The Winchester, Va.-based composite decking manufacturer posted sales of $1.1 billion for 2022 with a profit of $185 million compared to sales of $1.2 billion and a profit of $209 million in 2021.
Trex's lower sales were due partly to distribution channel partners pulling back on the amount of inventory held because of concerns about softening consumer demand due to rising interest rates and expectations of a general slowing in the economy.
For the fourth quarter, consolidated sales were $192 million compared to $304 million in the prior-year quarter.
Still, the results "exceeded our expectations," Trex President and CEO Bryan Fairbanks told investment bankers in a Feb. 27 conference call. He said the fourth quarter was the first quarter to benefit from the actions taken last July to reduce production levels, reduce its employee base and implement cost-efficiency programs.
Trex's cost structure now aligns better with the lower sales volumes caused by the distribution channel's inventory recalibration.
"We expect to decrease our balance sheet inventory to more normalized levels throughout 2023, which will improve cash flow," Fairbanks said. "As we've noted in prior calls, we've elected to run our facilities with the assumption of a $1 billion revenue run rate for the year."
The newest facility, in Little Rock, Ark., is undergoing a modular build-out. Trex is taking its time on its third plant and has pushed back the target date for completing the $400 million project.
Fairbanks said he sees a "gradual manufacturing ramp starting with processing of recycled materials and then moving to decking manufacturing currently estimated to start in early 2026."

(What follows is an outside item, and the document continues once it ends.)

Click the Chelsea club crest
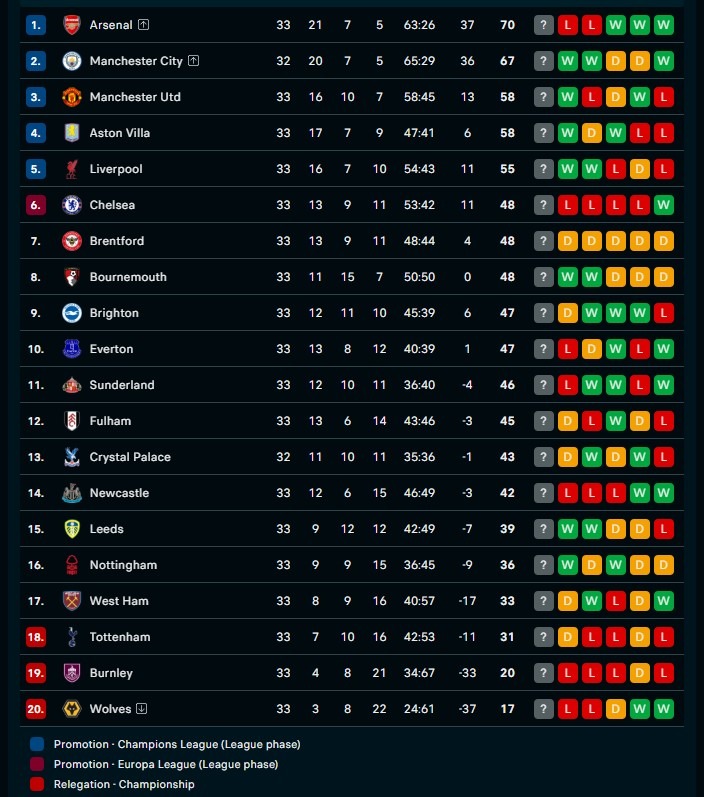point(72,205)
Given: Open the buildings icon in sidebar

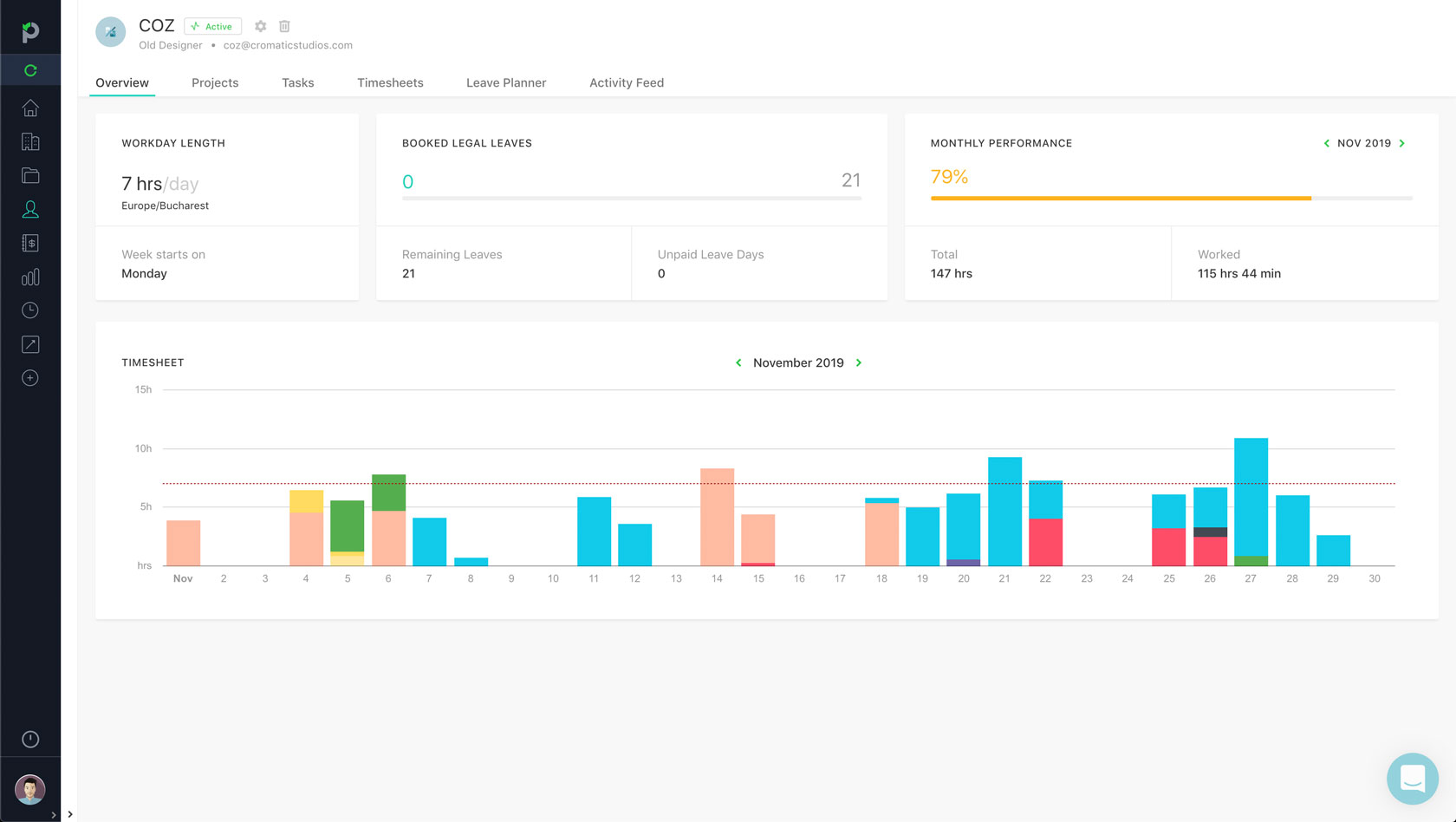Looking at the screenshot, I should point(30,142).
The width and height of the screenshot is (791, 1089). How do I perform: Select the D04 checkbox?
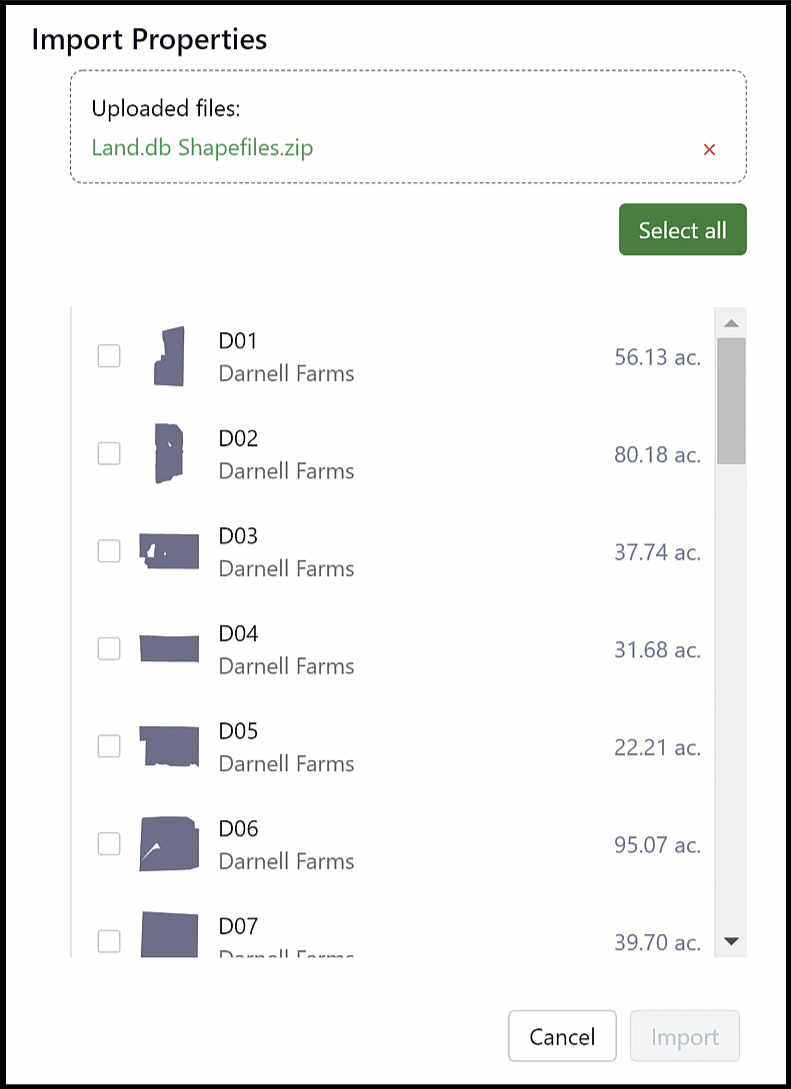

Trex decking is made of recycled polyethylene and reclaimed wood.
Trex officials also said the company is strategically focusing more on its residential decking business. They had announced on Dec. 30 that they would part with the commercial unit, which sold metal rails for stadiums and arenas, after it operated at a $2 million loss on sales of $35 million for the nine months that ended Sept. 30, 2022.
Trex Commercial was sold to Minnesota-based Sightline Commercial Solutions LLC for $8.25 million. The divestiture resulted in a $15.4 million non-cash loss.
Fairbanks credited the commercial unit with helping Trex capitalize on a new trend and launch its own rod rail systems and glass railing systems. The employees were offered jobs by the new owner, he added.
"The divestiture reflects our decision to focus our resources on the most profitable opportunity for our company and its shareholders, namely, accelerating conversion to composites from wood and further strengthening our industry leadership," Fairbanks said.
Trex entered 2023 with inventory levels that align with market expectations and steady consumer demand for decking and railing products, Fairbanks said.
For example, at the February International Builders' Show, Trex unveiled a new deckling line called Signature that was designed to mimic the look of interior hardwoods. Trex is promoting the line as the most authentic wood aesthetics to date.
Fairbanks told investment bankers Trex brings "the most relevant products" to the market.
"This has positioned Trex as the primary beneficiary of positive long-term trends towards outdoor living," Fairbanks said. "In addition, Trex is the most widely available and purchased decking and railing brand in North America and around the world."
Based on its 2021 sales, Trex is the sixth largest pipe, profile and tubing extruder in North America, according to Plastics News' latest ranking.
While the economic backdrop remains uncertain, Fairbanks expects Trex to fare well thanks to the repair and remodel sector.
"As many homeowners are priced out of moving, they tend to invest in their existing homes and pursue renovation, especially those that add long-term value like a Trex deck," Fairbanks said. "Despite our general optimism, we are moving forward cautiously to ensure that we emerge from this period as an even stronger company."